Attorney’s fees award and winning on the merits
Do employers have to win on the merits to recover attorney’s fees?
On May 19, 2016, the U.S. Supreme Court considered whether an employer must win an employment discrimination case on the merits in order to recover attorney’s fees. In CRST Van Expedited, Inc. v. EEOC (2016) ___U.S.___ [___L.Ed.2d___], the high court interpreted a federal law allowing trial courts to award fees to “the prevailing party.”
In this case, the employer is a trucking company that has a required training program. In 2005, a new female driver filed a charge of discrimination with the Equal Employment Opportunity Commission alleging that two male trainers sexually harassed her during a training trip.
The Commission filed a case on behalf on the female driver and other similarly situated women. The trial court dismissed the Commission’s pattern-or-practice claim.

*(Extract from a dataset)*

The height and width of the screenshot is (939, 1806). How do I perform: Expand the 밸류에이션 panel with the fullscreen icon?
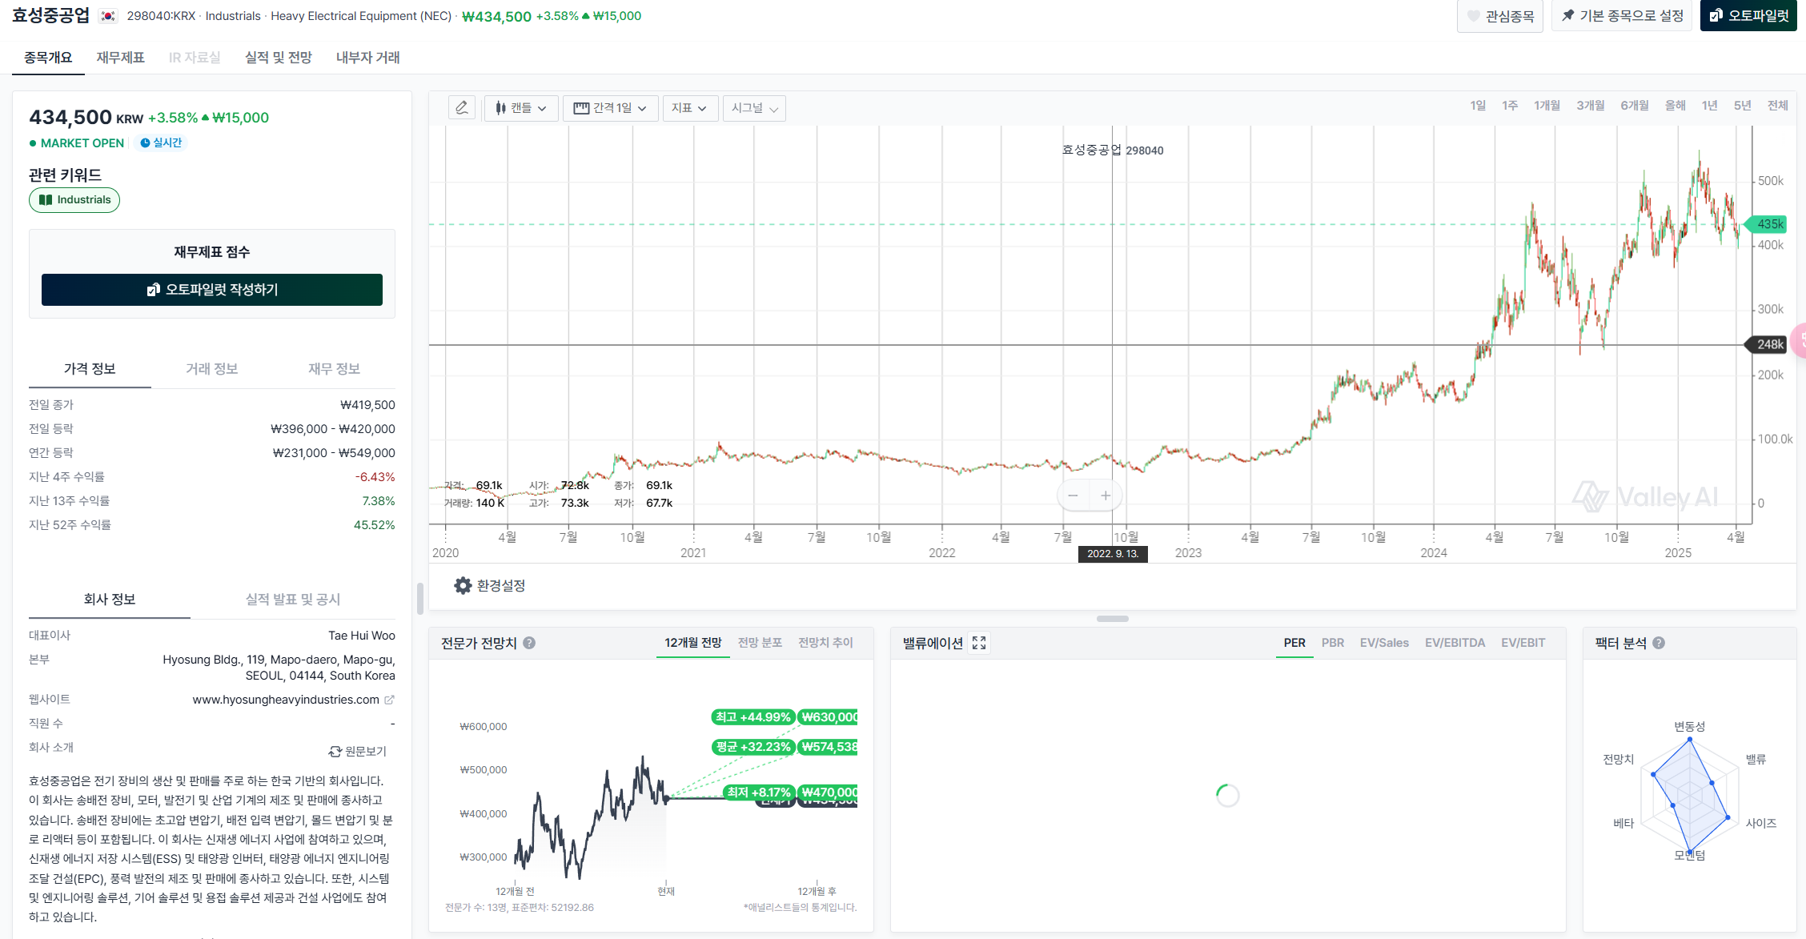coord(979,643)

Next, the trial court ruled that claims on behalf of all but 67 of the women were barred on a variety of grounds. Finally, the trial court prevented the Commission from seeking relief for the remaining 67 women on the ground that the Commission had not satisfied its pre-lawsuit obligations to investigate and conciliate.

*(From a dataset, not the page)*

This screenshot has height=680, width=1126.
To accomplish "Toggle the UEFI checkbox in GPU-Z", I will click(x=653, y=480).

The trial court then dismissed the case, decided that CRST was a prevailing party, and awarded CRST its attorney’s fees based on the failure to investigate and conciliate. A Court of Appeals reversed that decision on grounds that before an employer can be a prevailing party there must have been a favorable judicial determination on the merits. That appellate decision conflicts with decisions of three other Courts of Appeals.

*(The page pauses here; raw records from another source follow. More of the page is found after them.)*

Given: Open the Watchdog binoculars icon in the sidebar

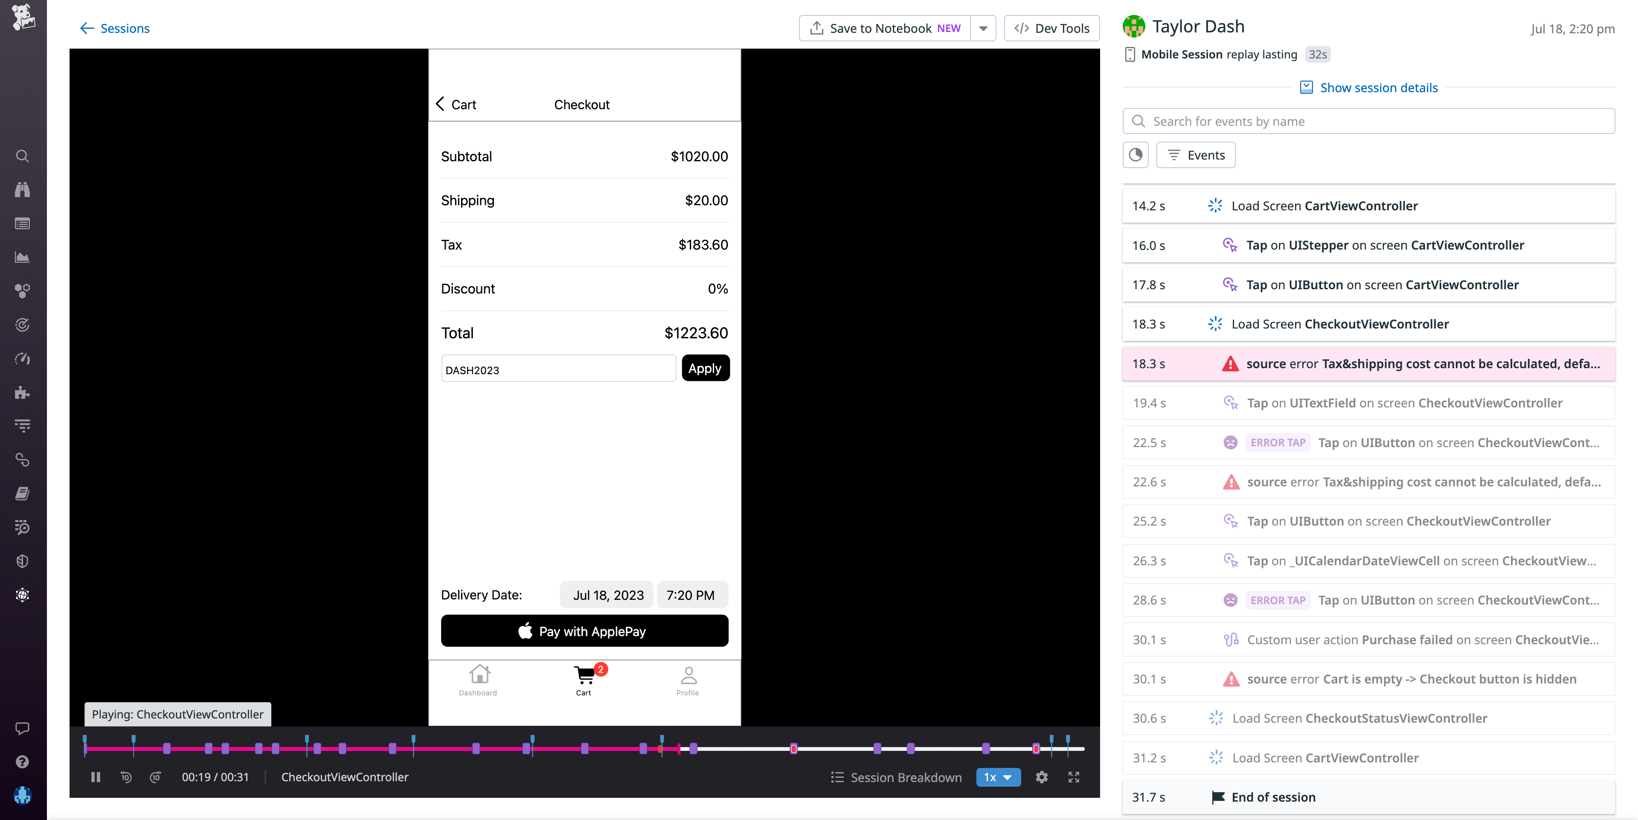Looking at the screenshot, I should [22, 189].
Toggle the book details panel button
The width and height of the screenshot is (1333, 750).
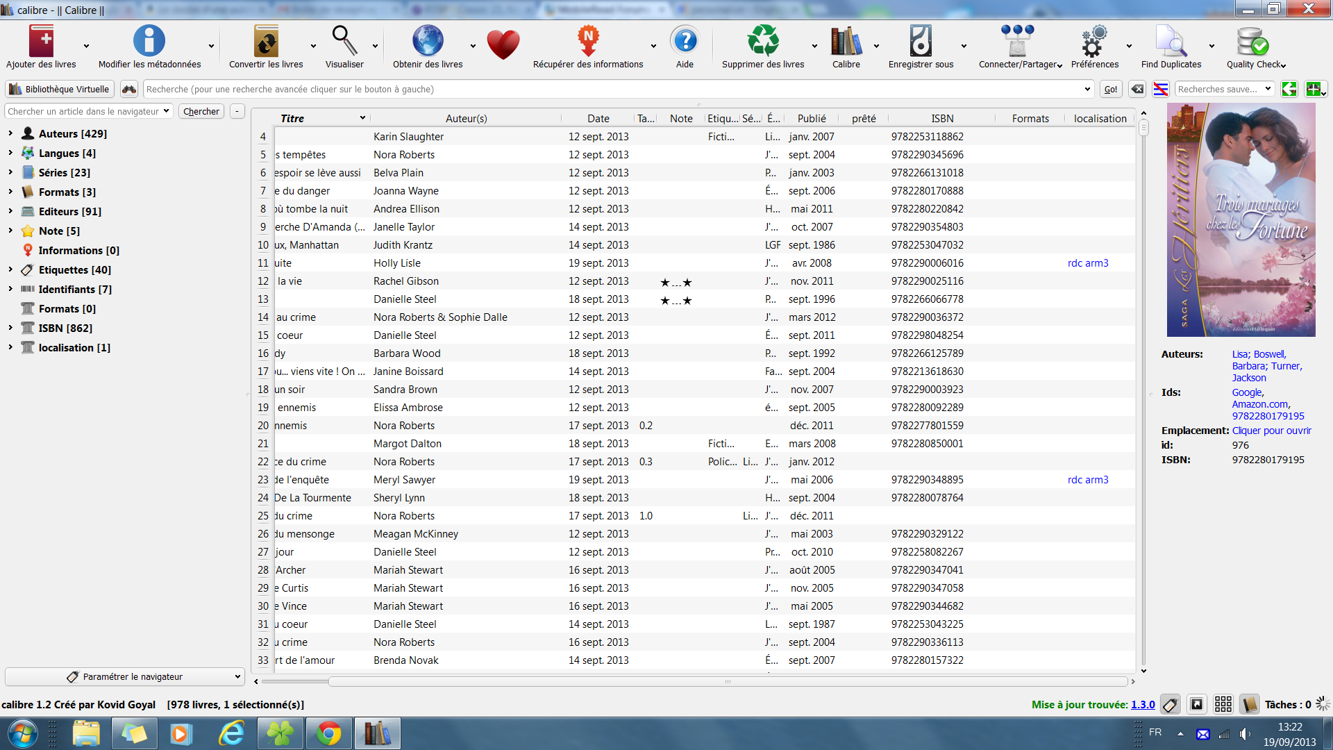[1250, 705]
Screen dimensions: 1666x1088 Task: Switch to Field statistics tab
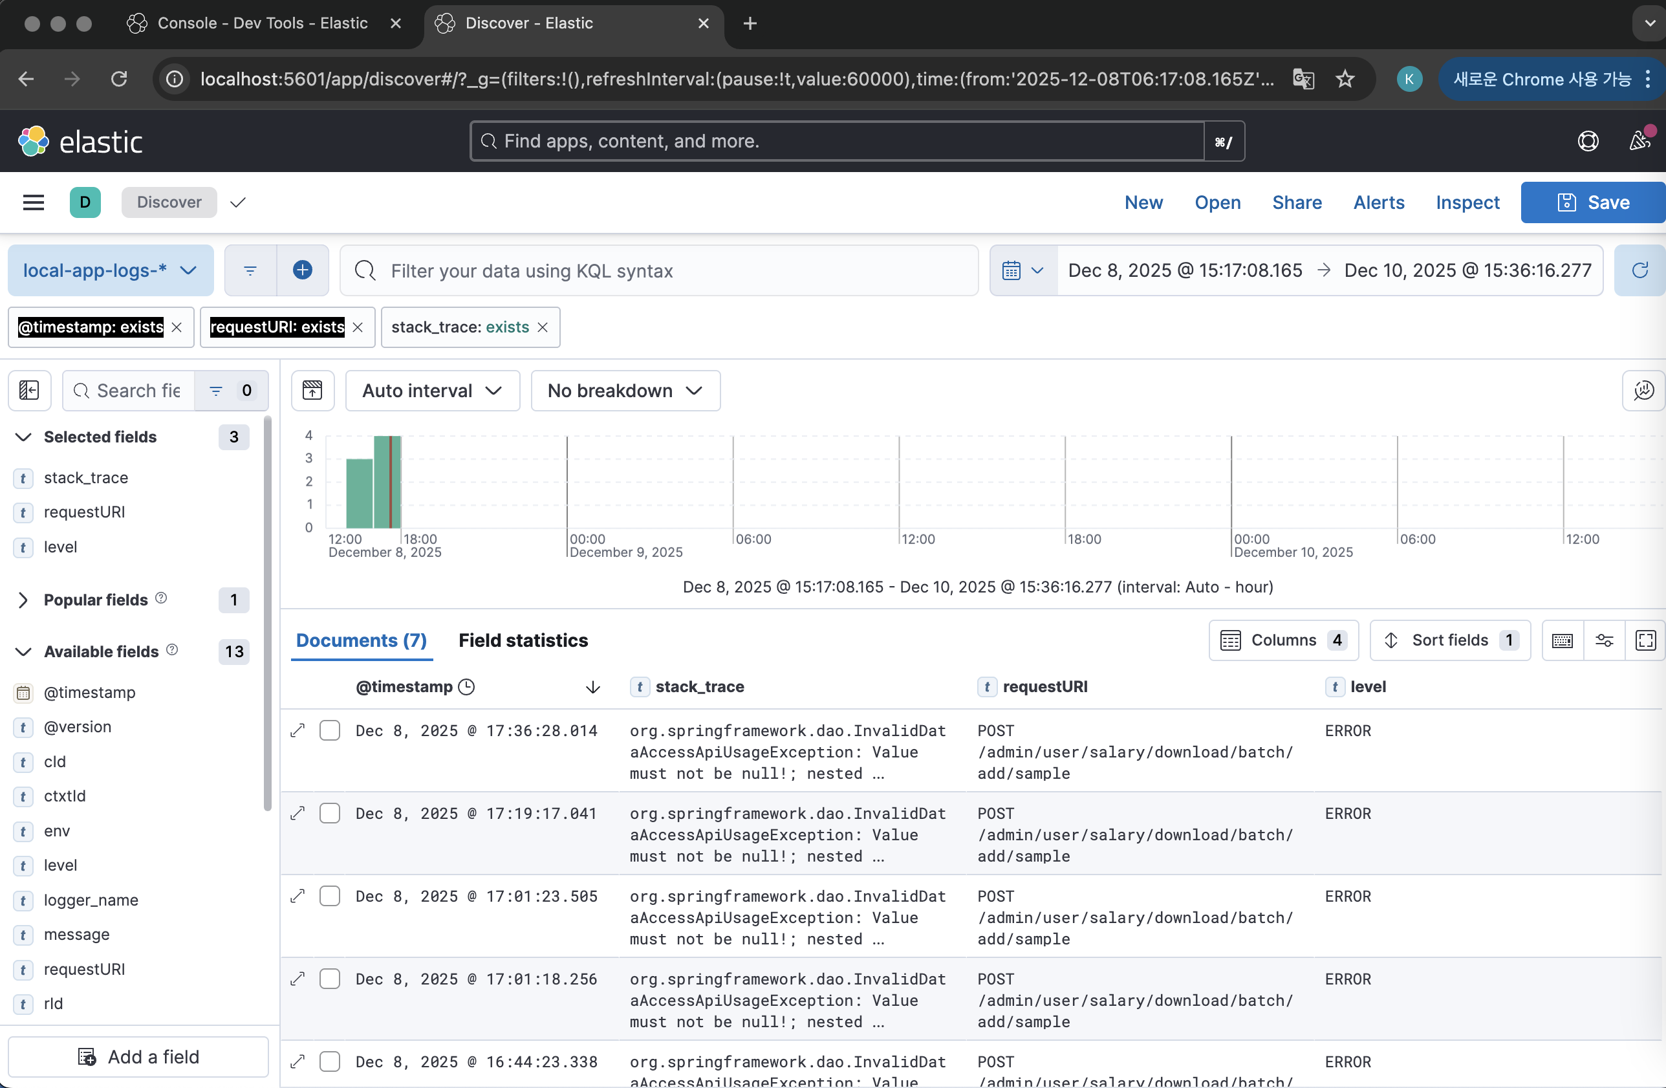pos(523,640)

The Supreme Court reviewed the section of the federal employment discrimination law (Title VII) that authorizes an award of attorney’s fees. “In any action or proceeding under this subchapter the court, in its discretion, may allow the prevailing party, other than the [Equal Employment Opportunity] Commission or the United States, a reasonable attorney’s fee (including expert fees) as part of the costs, and the Commission and the United States shall be liable for costs the same as a private person.” Accordingly, before deciding whether to award attorney’s fees a court must determine whether the party seeking fees has prevailed.
The Supreme Court reviewed previous decisions finding that the critical factor for the prevailing party question is the material alteration of the legal relationship of the parties. When an employee wins a judgment on the merits or a court-ordered consent decree, that employee is the prevailing party because she has received a judicially sanctioned change in the legal relationship of the parties. The high court noted, however, that it had not set forth in detail how courts should determine whether an employer has prevailed.
The Supreme Court found that common sense undermines the notion that an employer cannot “prevail” unless it wins on the merits. The parties come to court with different objectives: an employee seeks a material alteration in the legal relationship between the parties; an employer seeks to prevent this alteration to the extent it is in the employee’s favor. The employer might prefer a judgment vindicating its position regarding the merits of the employee’s allegations. But the employer fulfills its primary objective whenever the employee’s challenge is rebuffed, even if the court’s final judgment rejects the employee’s claim for a non-merits reason.
The Supreme Court also determined that Congress did not intend that employers can only recover attorney’s fees when courts dispose of claims on the merits. Instead, one purpose of the attorney’s fees provision is to deter the bringing of lawsuits without foundation. The Supreme Court previously interpreted the statute to allow prevailing employers to recover their fees whenever the employee’s claim was frivolous, unreasonable, or groundless. The high court concluded that Congress must have intended that an employer could recover fees expended in frivolous, unreasonable, or groundless litigation when the case is resolved in the employer’s favor, whether on the merits or not.